*Work to complete*. Please rewrite the rows in the part that opens with the line containing "The image size is (334, 188)." and closes at the end of the rows, replacing "icon" with "symbol" and changing nothing else.

*The input*.
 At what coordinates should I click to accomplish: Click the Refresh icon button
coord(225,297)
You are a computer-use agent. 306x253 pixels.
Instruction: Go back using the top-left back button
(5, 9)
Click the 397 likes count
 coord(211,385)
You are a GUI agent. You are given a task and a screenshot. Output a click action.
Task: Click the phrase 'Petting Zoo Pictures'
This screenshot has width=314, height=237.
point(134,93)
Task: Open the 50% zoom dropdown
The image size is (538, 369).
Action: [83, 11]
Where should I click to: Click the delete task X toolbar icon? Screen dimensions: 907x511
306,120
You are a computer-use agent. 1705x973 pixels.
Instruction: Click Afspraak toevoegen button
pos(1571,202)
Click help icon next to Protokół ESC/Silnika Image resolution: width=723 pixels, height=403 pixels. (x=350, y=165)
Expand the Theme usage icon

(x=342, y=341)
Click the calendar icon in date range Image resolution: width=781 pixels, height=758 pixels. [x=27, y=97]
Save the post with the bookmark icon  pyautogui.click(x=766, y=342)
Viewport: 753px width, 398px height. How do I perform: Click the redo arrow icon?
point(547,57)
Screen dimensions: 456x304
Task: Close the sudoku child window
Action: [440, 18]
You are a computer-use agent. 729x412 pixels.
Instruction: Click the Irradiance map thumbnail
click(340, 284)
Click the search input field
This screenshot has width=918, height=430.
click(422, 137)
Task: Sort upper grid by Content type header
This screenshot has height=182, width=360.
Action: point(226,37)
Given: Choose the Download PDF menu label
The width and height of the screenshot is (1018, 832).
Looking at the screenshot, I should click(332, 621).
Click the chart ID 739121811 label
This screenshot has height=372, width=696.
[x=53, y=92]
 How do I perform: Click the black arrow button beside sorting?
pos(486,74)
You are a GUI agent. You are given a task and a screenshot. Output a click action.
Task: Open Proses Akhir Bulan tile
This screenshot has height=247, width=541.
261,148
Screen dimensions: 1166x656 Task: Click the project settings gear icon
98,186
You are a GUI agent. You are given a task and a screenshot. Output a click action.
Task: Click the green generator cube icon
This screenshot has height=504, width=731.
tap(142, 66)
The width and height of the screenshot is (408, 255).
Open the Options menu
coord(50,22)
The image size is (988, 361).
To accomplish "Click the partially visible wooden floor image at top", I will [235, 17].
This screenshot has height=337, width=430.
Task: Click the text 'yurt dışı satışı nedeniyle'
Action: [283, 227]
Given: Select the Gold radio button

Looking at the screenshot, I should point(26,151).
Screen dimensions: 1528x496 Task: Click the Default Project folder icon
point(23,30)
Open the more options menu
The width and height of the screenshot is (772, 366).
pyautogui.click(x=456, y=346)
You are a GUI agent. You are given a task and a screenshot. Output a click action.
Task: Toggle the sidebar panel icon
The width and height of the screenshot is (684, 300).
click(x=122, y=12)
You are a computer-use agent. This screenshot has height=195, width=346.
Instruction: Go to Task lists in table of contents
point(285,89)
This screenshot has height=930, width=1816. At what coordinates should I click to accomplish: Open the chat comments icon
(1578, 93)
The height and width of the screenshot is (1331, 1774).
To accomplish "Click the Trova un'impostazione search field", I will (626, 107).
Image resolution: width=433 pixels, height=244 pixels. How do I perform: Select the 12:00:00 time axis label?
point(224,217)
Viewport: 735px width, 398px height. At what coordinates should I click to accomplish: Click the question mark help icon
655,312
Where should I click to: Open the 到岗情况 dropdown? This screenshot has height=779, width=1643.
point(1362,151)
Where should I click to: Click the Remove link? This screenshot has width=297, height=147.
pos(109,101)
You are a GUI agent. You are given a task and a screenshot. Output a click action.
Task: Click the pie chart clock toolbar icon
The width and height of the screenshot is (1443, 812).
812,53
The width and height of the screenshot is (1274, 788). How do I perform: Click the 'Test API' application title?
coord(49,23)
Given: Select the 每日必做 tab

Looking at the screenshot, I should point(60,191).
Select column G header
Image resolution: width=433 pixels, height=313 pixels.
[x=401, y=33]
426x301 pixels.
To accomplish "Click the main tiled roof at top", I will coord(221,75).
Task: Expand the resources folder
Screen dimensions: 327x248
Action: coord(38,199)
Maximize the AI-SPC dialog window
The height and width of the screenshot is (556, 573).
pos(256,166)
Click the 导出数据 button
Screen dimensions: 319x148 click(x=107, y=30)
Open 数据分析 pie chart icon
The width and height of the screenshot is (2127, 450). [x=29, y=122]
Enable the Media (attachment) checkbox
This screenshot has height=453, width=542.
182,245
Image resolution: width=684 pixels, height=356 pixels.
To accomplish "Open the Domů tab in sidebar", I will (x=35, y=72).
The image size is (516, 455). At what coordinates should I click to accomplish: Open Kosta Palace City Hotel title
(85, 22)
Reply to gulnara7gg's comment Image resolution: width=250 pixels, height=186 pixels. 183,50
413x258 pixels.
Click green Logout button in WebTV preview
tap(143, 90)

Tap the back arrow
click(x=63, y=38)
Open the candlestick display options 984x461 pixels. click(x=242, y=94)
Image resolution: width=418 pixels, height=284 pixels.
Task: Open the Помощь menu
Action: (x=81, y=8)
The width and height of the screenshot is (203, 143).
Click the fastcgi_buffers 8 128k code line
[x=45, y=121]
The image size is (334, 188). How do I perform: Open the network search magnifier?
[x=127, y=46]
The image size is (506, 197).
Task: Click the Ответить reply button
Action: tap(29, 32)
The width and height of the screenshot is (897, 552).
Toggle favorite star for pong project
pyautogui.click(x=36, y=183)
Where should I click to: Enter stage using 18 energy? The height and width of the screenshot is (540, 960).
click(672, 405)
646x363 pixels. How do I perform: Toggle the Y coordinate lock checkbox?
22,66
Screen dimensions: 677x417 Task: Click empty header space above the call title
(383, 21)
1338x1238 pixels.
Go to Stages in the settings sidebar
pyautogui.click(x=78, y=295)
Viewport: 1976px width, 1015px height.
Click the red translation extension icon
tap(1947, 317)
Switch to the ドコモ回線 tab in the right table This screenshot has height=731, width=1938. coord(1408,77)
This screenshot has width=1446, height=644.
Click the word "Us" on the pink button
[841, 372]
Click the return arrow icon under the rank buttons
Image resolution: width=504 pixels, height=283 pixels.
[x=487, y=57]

*Finished task*.
The image size is (334, 188). How do I perform: Open the network search magnifier?
[x=127, y=46]
The image size is (506, 197).
Task: Click the Ответить reply button
Action: tap(29, 32)
The width and height of the screenshot is (897, 552).
Toggle favorite star for pong project
pyautogui.click(x=36, y=183)
Where should I click to: Enter stage using 18 energy? The height and width of the screenshot is (540, 960).
click(672, 405)
646x363 pixels. How do I perform: Toggle the Y coordinate lock checkbox?
22,66
Screen dimensions: 677x417 Task: Click empty header space above the call title
(383, 21)
1338x1238 pixels.
Go to Stages in the settings sidebar
pyautogui.click(x=78, y=295)
Viewport: 1976px width, 1015px height.
Click the red translation extension symbol
tap(1947, 317)
Switch to the ドコモ回線 tab in the right table This screenshot has height=731, width=1938. coord(1408,77)
This screenshot has width=1446, height=644.
Click the word "Us" on the pink button
[841, 372]
Click the return arrow symbol under the rank buttons
Image resolution: width=504 pixels, height=283 pixels.
[x=487, y=57]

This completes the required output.